■ **WORK TO COMPLETE**
Rewrite all the records below as a single numbered list, one line per entry, leaving out any blank lines.

+-------+

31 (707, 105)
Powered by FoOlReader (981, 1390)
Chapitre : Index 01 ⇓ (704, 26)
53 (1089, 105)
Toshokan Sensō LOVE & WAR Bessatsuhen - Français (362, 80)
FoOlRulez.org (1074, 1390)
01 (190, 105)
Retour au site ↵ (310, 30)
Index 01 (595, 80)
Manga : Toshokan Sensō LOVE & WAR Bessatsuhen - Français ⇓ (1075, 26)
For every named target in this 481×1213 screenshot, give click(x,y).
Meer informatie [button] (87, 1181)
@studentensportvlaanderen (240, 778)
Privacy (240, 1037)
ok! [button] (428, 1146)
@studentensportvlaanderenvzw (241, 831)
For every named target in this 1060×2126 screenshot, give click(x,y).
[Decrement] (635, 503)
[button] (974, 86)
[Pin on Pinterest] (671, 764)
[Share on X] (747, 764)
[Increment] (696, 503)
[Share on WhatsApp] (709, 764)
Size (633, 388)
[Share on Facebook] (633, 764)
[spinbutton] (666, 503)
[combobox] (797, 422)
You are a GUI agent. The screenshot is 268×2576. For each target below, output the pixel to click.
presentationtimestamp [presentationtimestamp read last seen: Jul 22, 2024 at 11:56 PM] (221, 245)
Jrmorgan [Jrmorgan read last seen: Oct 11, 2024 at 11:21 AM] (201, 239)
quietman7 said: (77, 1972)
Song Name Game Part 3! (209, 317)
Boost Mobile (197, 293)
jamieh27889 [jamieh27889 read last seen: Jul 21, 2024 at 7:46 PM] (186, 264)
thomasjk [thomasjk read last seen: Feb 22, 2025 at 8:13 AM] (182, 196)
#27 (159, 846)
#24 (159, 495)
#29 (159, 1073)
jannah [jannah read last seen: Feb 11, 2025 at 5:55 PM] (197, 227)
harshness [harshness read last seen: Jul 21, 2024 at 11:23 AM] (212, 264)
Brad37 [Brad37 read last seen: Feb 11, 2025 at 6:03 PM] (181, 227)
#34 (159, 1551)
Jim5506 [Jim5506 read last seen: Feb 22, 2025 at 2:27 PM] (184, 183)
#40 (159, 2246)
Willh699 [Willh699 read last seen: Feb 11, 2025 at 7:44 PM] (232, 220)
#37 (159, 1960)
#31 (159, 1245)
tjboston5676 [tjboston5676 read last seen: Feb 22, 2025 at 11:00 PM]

+-------+

■ **OUTPUT**
1. 31 (707, 105)
2. Powered by FoOlReader (981, 1390)
3. Chapitre : Index 01 ⇓ (704, 26)
4. 53 (1089, 105)
5. Toshokan Sensō LOVE & WAR Bessatsuhen - Français (362, 80)
6. FoOlRulez.org (1074, 1390)
7. 01 (190, 105)
8. Retour au site ↵ (310, 30)
9. Index 01 (595, 80)
10. Manga : Toshokan Sensō LOVE & WAR Bessatsuhen - Français ⇓ (1075, 26)
11. For every named target in this 481×1213 screenshot, give click(x,y).
12. Meer informatie [button] (87, 1181)
13. @studentensportvlaanderen (240, 778)
14. Privacy (240, 1037)
15. ok! [button] (428, 1146)
16. @studentensportvlaanderenvzw (241, 831)
17. For every named target in this 1060×2126 screenshot, give click(x,y).
18. [Decrement] (635, 503)
19. [button] (974, 86)
20. [Pin on Pinterest] (671, 764)
21. [Share on X] (747, 764)
22. [Increment] (696, 503)
23. [Share on WhatsApp] (709, 764)
24. Size (633, 388)
25. [Share on Facebook] (633, 764)
26. [spinbutton] (666, 503)
27. [combobox] (797, 422)
28. You are a GUI agent. The screenshot is 268×2576. For each target below, output the pixel to click.
29. presentationtimestamp [presentationtimestamp read last seen: Jul 22, 2024 at 11:56 PM] (221, 245)
30. Jrmorgan [Jrmorgan read last seen: Oct 11, 2024 at 11:21 AM] (201, 239)
31. quietman7 said: (77, 1972)
32. Song Name Game Part 3! (209, 317)
33. Boost Mobile (197, 293)
34. jamieh27889 [jamieh27889 read last seen: Jul 21, 2024 at 7:46 PM] (186, 264)
35. thomasjk [thomasjk read last seen: Feb 22, 2025 at 8:13 AM] (182, 196)
36. #27 (159, 846)
37. #24 (159, 495)
38. #29 (159, 1073)
39. jannah [jannah read last seen: Feb 11, 2025 at 5:55 PM] (197, 227)
40. harshness [harshness read last seen: Jul 21, 2024 at 11:23 AM] (212, 264)
41. Brad37 [Brad37 read last seen: Feb 11, 2025 at 6:03 PM] (181, 227)
42. #34 (159, 1551)
43. Jim5506 [Jim5506 read last seen: Feb 22, 2025 at 2:27 PM] (184, 183)
44. #40 (159, 2246)
45. Willh699 [Willh699 read last seen: Feb 11, 2025 at 7:44 PM] (232, 220)
46. #37 (159, 1960)
47. #31 (159, 1245)
48. tjboston5676 [tjboston5676 read last seen: Feb 22, 2025 at 11:00 PM]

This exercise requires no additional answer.